AWS Access Key ID [None]: XXXX
AWS Secret Access Key [None]: XXXX
Default region name [None]: us-east-1
Default output format [None]: json

Double check that everything works by running aws ec2 describe-instances. If you get a JSON description of your virtual machine, then everything's fine. If not, go back and check previous steps.

Setup: Lambda

Go to the AWS console, and select the Lambda service. Create a new function using a Python runtime, and create a new role using the policy template "Test Harness".
You can now test your function in the console by modifying code directly in the editor. Note that the function accepts an arbitrary event (payload) data structure as input, and is expected to produce JSON on the output. The default function just prints "Hello from Lambda". Modify it to print the payload in the JSON instead.

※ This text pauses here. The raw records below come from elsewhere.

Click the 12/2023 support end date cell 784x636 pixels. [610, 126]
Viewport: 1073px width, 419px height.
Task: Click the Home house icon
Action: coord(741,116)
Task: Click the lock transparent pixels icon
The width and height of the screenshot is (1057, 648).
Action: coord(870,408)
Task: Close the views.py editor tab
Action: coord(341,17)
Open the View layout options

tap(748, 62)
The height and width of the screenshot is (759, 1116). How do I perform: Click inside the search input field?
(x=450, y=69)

Go back your VM and invoke the Lambda function from the command line:

aws lambda invoke --function-name YourFunctionName --payload '{ "hello" : "world" }' outfile

If successful, the result code from invoking the function is displayed on the standard output, and the actual JSON output of the function goes to outfile.
Next, make sure that the boto3 python library is installed.
```
sudo yum install python2-boto3
```

Finally, create a Python program on your VM that invokes the function from Python, like this:

#!/usr/bin/python

import boto3
import json

client = boto3.client('lambda')
print("Sending Request...")
response = client.invoke(
        FunctionName="TestFunction",
        InvocationType='RequestResponse',
        Payload="{ \"hello\" : \"world\" }"
    )
print("Response: ")
print(json.loads(response['Payload'].read()))
print("\n")

Make sure that you are able to run the program, invoke the Lambda function, and get a result back. Working? Ok, now you are ready to put Lambda to use.

The Assignment

Re-create your solution to assignment two: write a program that accepts a file containing DNA sequences on the command line, and then compares each sequence to all the others (excluding self matches) and then produces a list of the top ten matches, like this: (not real results)

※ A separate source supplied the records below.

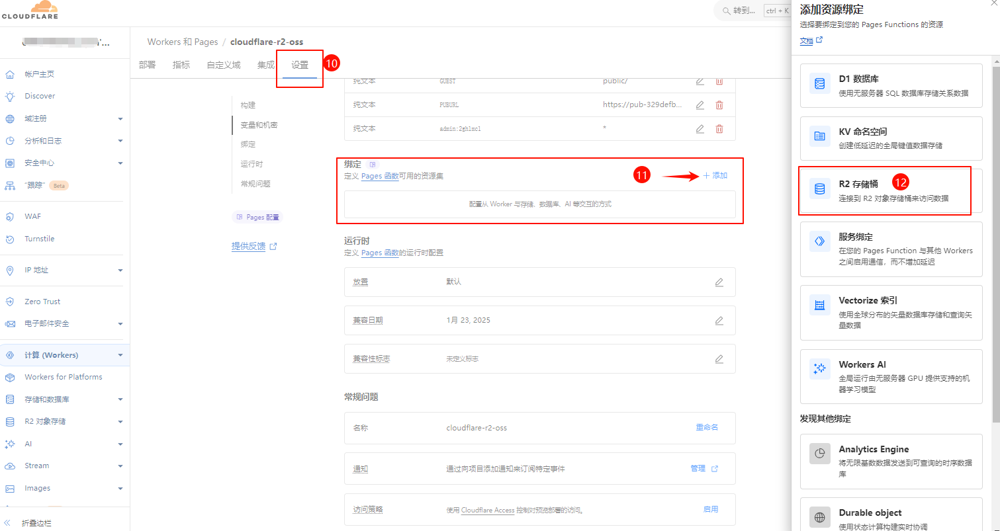1000x531 pixels.
Task: Click pencil icon for the 放置 row
Action: 718,283
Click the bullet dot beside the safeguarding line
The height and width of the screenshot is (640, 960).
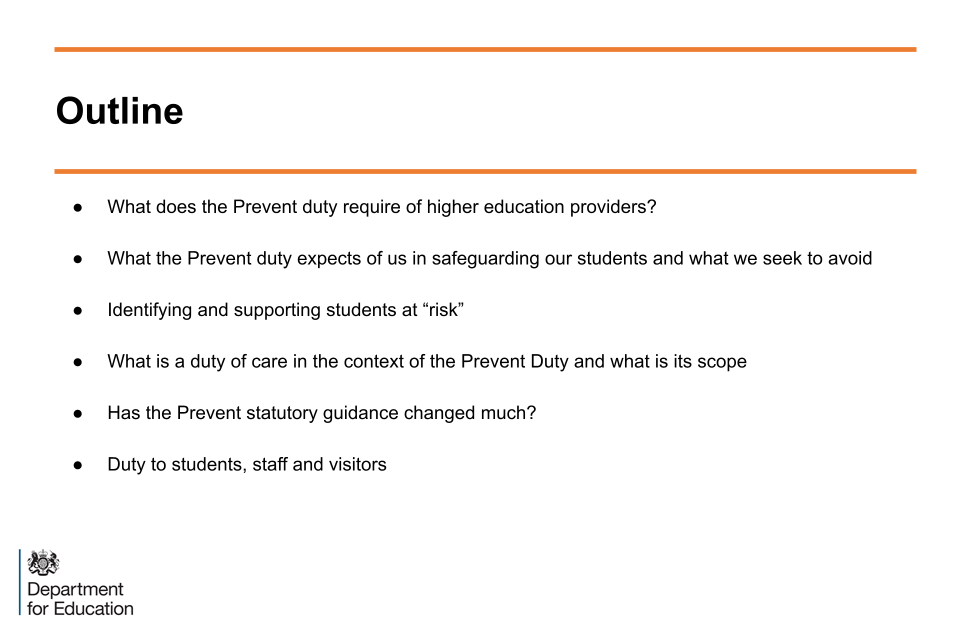coord(78,258)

./compareit.py aedes-aegypti-small.fasta
Sending functions to Lambda...
Top Ten Matches:
1: sequence DV400178.1 matches DV387043.1 with a score of 807
2: sequence JN573266.1 matches DV279822.1 with a score of 643
...
10: sequence DW199870.1 matches DW192223.1 with a score of 35

In this case, the main program should run on your virtual machine and do the comparisons by invoking a Lambda function of your creation. The Lambda function should use the provided swalign tool to do the desired comparison and return the result. For this assignment, you should use the aedes-aegypti-small.fasta dataset, which consists of 1000 sequences, also drawn from VectorBase.

Some things you will have to figure out:

Use the Lambda documentation as needed.

If your Lambda function needs access to anything not already installed on the machine, you will need to send it along with the function. Put everything you need together into a deployment package (a .zip file) and upload that as a complete function. This will be unpacked to create your execution environment.

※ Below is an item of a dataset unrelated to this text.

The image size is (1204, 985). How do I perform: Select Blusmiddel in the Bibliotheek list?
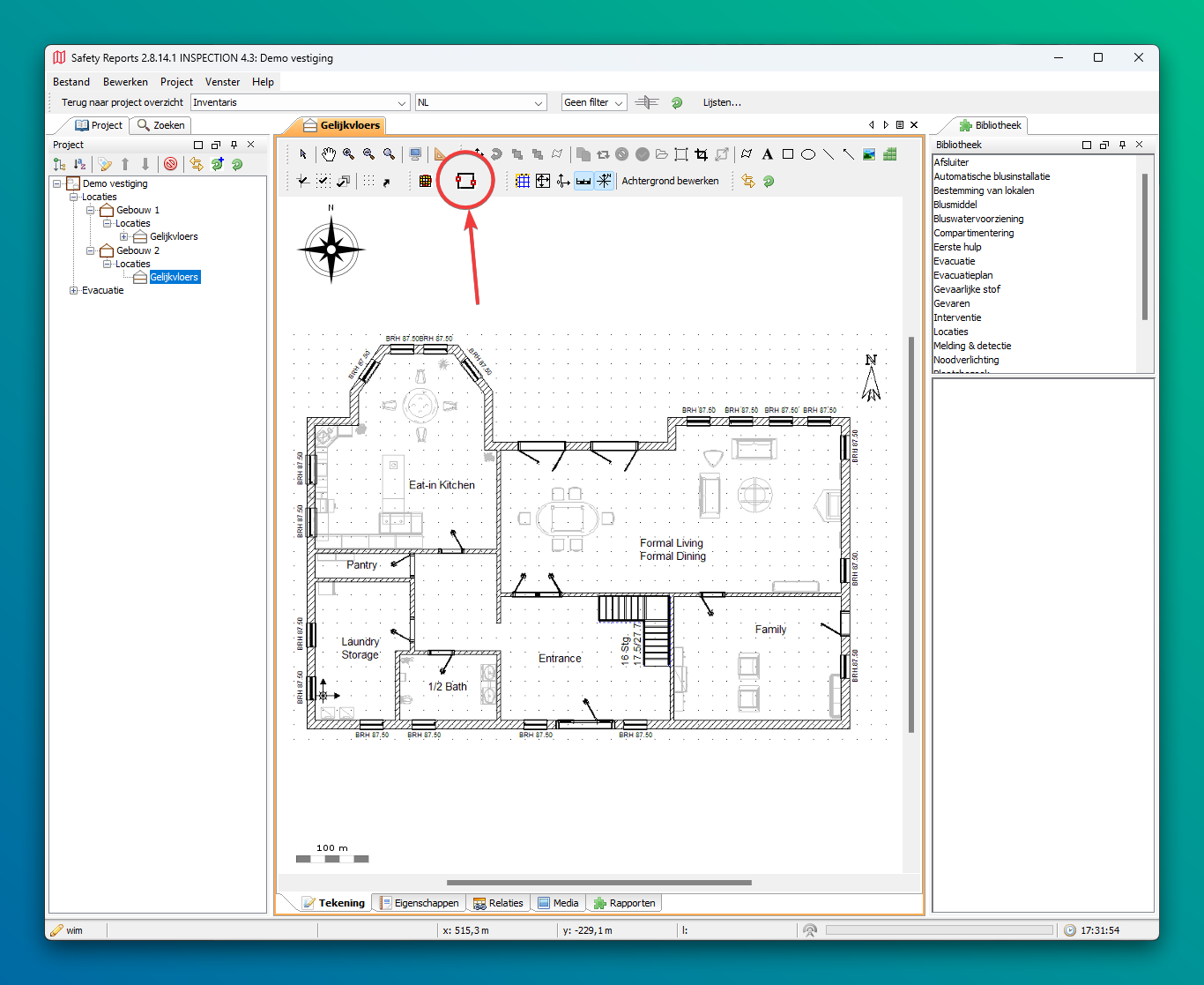point(955,205)
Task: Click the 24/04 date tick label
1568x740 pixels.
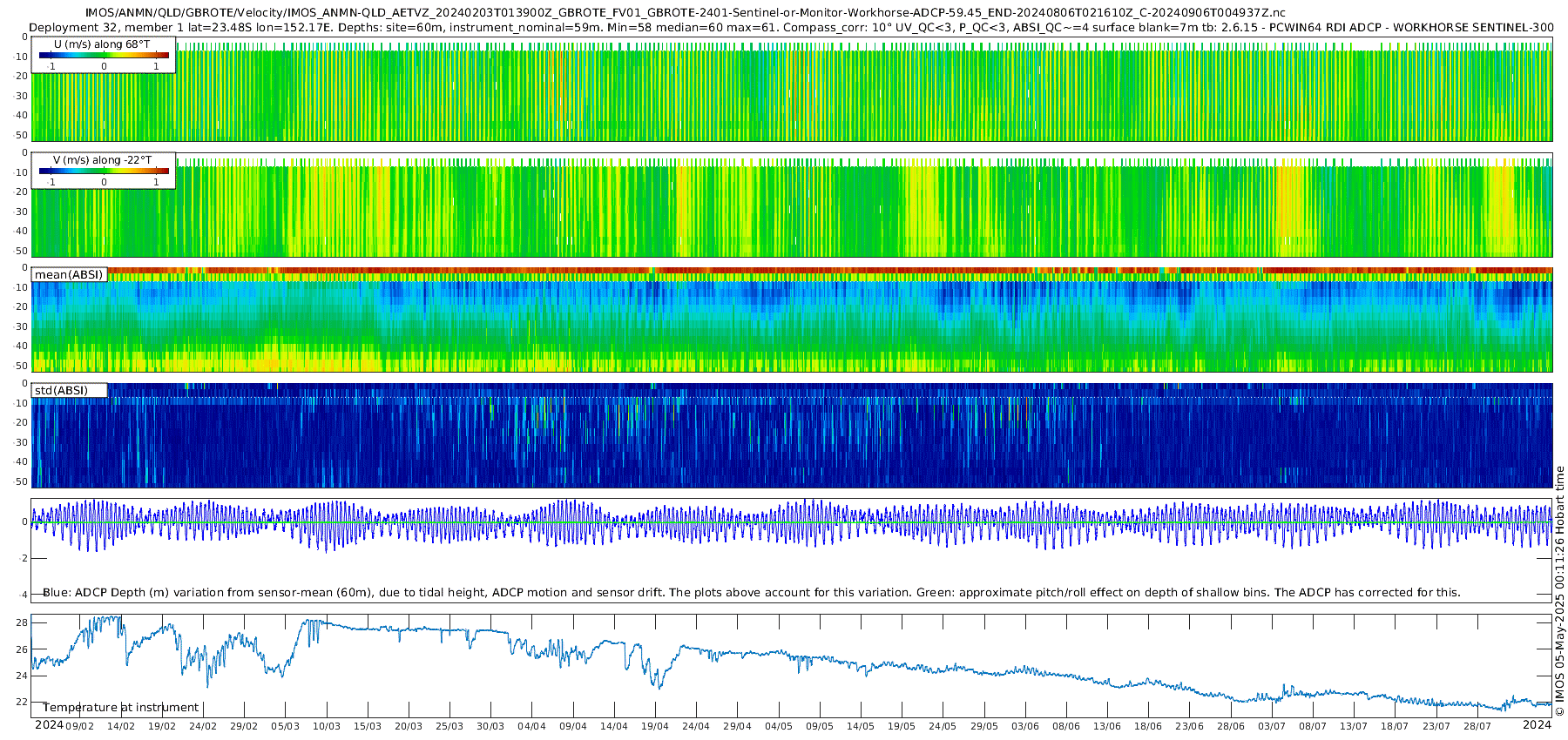Action: [696, 726]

If you just invoke each function in the direct way, they will run sequentially and not achieve any speedup. You will need to run multiple functions concurrently by using threads, multiple processes, or some other concurrent Python technique.

Questions to Answer

What is the minimum time necessary to invoke a Lambda function? That is, how long does it take to execute a function that does nothing?
Create subsets of the data consisting of 10, 50, 100, 500, and 1000 items, and run compareit on each subset. What is the total execution time and speedup for each quantity of data? Did you observe any limit in the amount of concurrency that Lambda offers?
Compare all 1000 items to each other and report the top ten matches.

What to Turn In

Your dropbox directory is:

/afs/nd.edu/courses/cse/cse40822.01/dropbox/YOURNAME/a4

Turn in the following files:

A file answers.html containing answers to the questions and links to your programs in the dropbox directory:
The master program compareit.py which invokes all of the functions.
The code for the function function.py invoked via Lambda. (It's ok if you constructed this via the web interface, just copy-paste it into a file for submission.)

This assignment is due on Friday, November 9th at 11:59PM.